**Study text:**

Moreover, AT&T's Project U-Verse rollout offering "triple play" bundles including television service based on a hybrid of fiber optic and copper cable has run into a variety of technological and market-based obstacles, causing the company to consistently miss projections for new U-Verse customers.

Friday, January 04, 2008

Netflix's movie-to-TV scheme premature

Netflix's announcement that it will deliver downloadable films directly to televisions via high speed Internet connections is clearly premature given the current pathetic state of America's broadband infrastructure. Even compressed, full motion audio and video requires lots of bandwidth -- and that bandwidth isn't there for most U.S. households. Even more so with high definition video, which Netflix ultimately hopes to deliver.

Many households lack even basic broadband access needed to view graphics-intensive Web sites. A significant portion of those that have high speed Internet access connect at speeds too slow to make regular movie downloading technologically feasible.

Netflix's move is part of a broader trend in which the content providers will drive broadband deployment. Without these bandwidth dependent applications creating demand for enhanced broadband connections, progress would likely continue to move at a glacial pace, increasing the ever-widening digital divide.

California communities lacking basic phone service underscore Golden State digital divide

This Sacramento Bee story about a small Northern California enclave not far from the state capitol of Sacramento finally getting telephone service sheds some light on why advanced telecommunications services based on broadband Internet access are lagging in the Golden State. After all, if some communities in a state that prides itself on its technological leadership are only now getting plain old telephone service (POTS) nine years into the 21st century, it's a safe bet that there are plenty of others with phone service that lack the necessary infrastructure to provide high speed Internet access.

The Bee story notes a "surprisingly long list of far-flung California communities still lacking telephone service: Lost Hills in Fresno County, Pine Mountain in Kern County and Siskiyou County's Eddy Gulch, Godfrey Ranch and Swillup Creek, to name a few."

Last fall, the Federal Communications Commission reported that nearly 20 percent of California telco customers weren't offered DSL service as of the end of 2006. (See Table 14)


In July, a Public Policy Institute of California concluded California is riddled with broadband black holes due to lack of access to broadband services, finding only about 30 percent of Northern Californians can get them.

Hawaii Broadband Task Force issues preliminary report

Following the lead of state-level broadband task forces in California, Kentucky, North Carolina and Ohio, the Hawaii Broadband Task Force has issued its intial report to the governor and legislature.

During 2008, the task force plans to work with the federal government and other states to determine how many states have initiated broadband data collection projects, created unified authorities to drive broadband deployment, and instituted regulatory reforms.

The Hawaii panel will also determine whether other states have considered policies to increase the deployment of Fiber-to-the-Home (FTTH) or are relying exclusively on telcos and cable companies to make their own business cases for these investments based on expected return to investors/owners.

The task force will wrap up its work with recommended policy, regulatory, informational, developmental, and leadership initiatives "that would stimulate both the demand for and competitive supply of advanced broadband capability and services throughout the state."

California's Broadband Task Force, which has a similar charter to Hawaii's, issued an interim report several months ago. It was set to issue a full report in December that is now expected to be completed sometime this month.

Monday, December 31, 2007

California Broadband Task Force report delayed

A report by Gov. Arnold Schwarzenegger's Broadband Task Force making specific recommendations on "how California can take advantage of opportunities for and eliminate any related barriers to broadband access and adoption" has been pushed back until sometime in January, a spokeswoman for the governor confirms.

**What you will do:**
1. Answer these from the text on broadband, one line each:
(a) What share of California telco customers did the Federal Communications Commission say weren't offered DSL service as of the end of 2006?
(b) Which states' broadband task forces did the Hawaii Broadband Task Force follow?
(c) Until when was the California Broadband Task Force report pushed back?
2. Shorten the paragraph of the text on broadband that begins "Netflix's announcement that it will deliver downloadable films" into a short list of its main points.
3. Carry on the text on broadband, starting right after its last sentence.

**Given information:**
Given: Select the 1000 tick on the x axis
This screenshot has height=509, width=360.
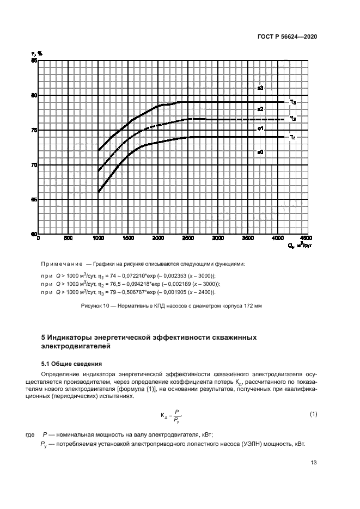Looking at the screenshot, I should click(98, 238).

**Outputs for the tasks:**
1.
(a) Nearly 20 percent.
(b) California, Kentucky, North Carolina and Ohio.
(c) Sometime in January.

2.
- Netflix plans to deliver downloadable films straight to televisions over high speed Internet connections.
- The plan is premature because America's broadband infrastructure is in poor shape.
- Even compressed, full motion audio and video needs a lot of bandwidth, which most U.S. households don't have.
- High definition video, which Netflix ultimately hopes to deliver, needs even more.

3.
The report was due out in late November under an executive order issued by the Governor in November 2006. About a month ago, Schwarzenegger had told the University of Southern California's Annenberg Center for the Digital Future conference it would be released in December.

Friday, December 21, 2007

Comcast applies for California video franchise

Comcast has joined cable providers Cox, Time Warner, Charter and Wave Broadband in applying for a statewide franchise with the California Public Utilities Commission under the Digital Infrastructure and Video Competition Act that took effect in early 2007.

Comcast's Dec. 12 application can be viewed on the CPUC's Web site.

California PUC allocates $100 million as broadband build out incentive

The California Public Utilities Commission announced it has formed the California Advanced Services Fund (CASF), allocating $100 million in matching funds for 2008 and 2009 to encourage broadband providers to bring service to unserved and underserved areas of the state. In order to qualify, providers will be evaluated on a broadband throughput benchmark of 3 Mbps download and 1 Mbps upload and would also have to offer Voice Over Internet Protocol (VOIP) service.

The CPUC said the funds will come from a .25 percent surcharge on telephone bills, estimated to be five cents a month for an average customer. The CASF surcharge will be offset by an equal reduction in the California High Cost Fund-B surcharge created to subsidize deployment of basic voice telephone service.

One year ago, your blogger suggested the administration of Gov. Arnold Schwarzenegger direct the CPUC to reform the five funds in California's Universal Service Fund program including the High Cost Fund-B -- which together received a total of $2.8 billion since 2003 to serve more than 7,600 designated high-cost areas -- to help speed the deployment of high speed Internet access in higher cost areas of the state.

The CPUC action sets a deadline of June 2, 2008 for submission of CASF funding requests. Consideration will be technology neutral and applicants will be required to provide a minimum of 60 percent matching funds as a prerequisite for consideration of their applications.

The CPUC decision finds that broadband infrastructure is critical to the economic health and welfare of the state and that "ubiquitous deployment of broadband holds tremendous opportunities for consumers, technology providers, and content providers, and is important to the continued health and economic development in California."

"Today's decision signals that this state is not content to sit around waiting for federal action to bring broadband to every part of our state," said CPUC President Michael R. Peevey. "We encourage every broadband provider in California to be a part of the solution for ending the digital divide in our state and participate in the CASF process."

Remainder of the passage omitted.